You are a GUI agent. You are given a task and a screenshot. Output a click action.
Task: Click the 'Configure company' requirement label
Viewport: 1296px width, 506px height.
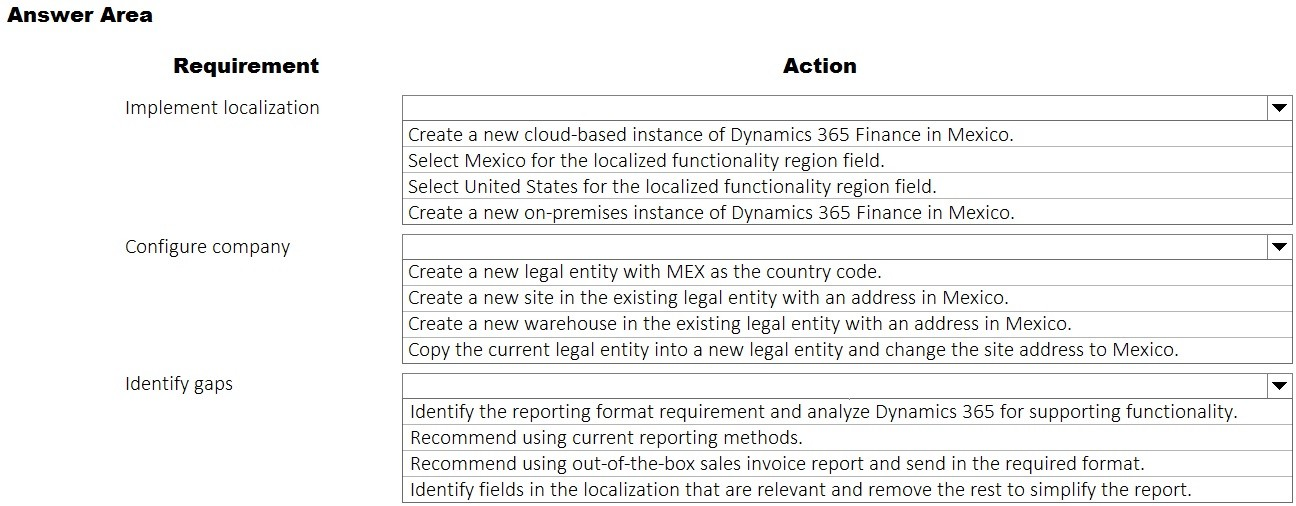click(x=207, y=247)
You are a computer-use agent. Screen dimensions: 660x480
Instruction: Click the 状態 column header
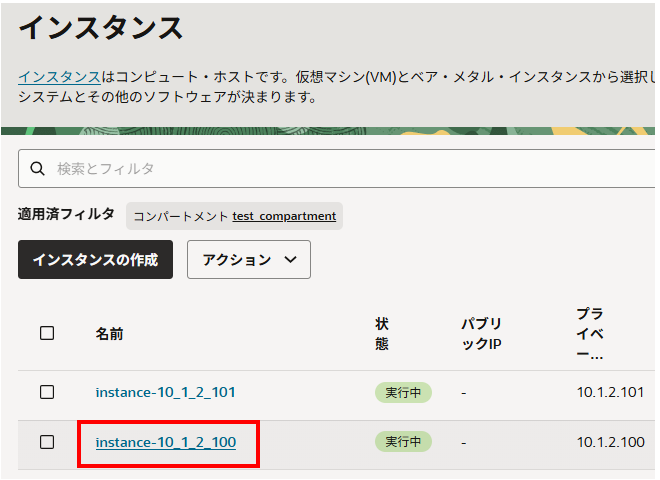382,333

-*-

**Instructions for the task**. The whole listing should be printed again exactly as written, images excluded.

**Response area**.
You are a GUI agent. You are given a task and a screenshot. Output a click action.
Task: Click the 'Configure company' requirement label
Viewport: 1296px width, 506px height.
click(x=207, y=247)
You are a computer-use agent. Screen dimensions: 660x480
Instruction: Click the 状態 column header
382,333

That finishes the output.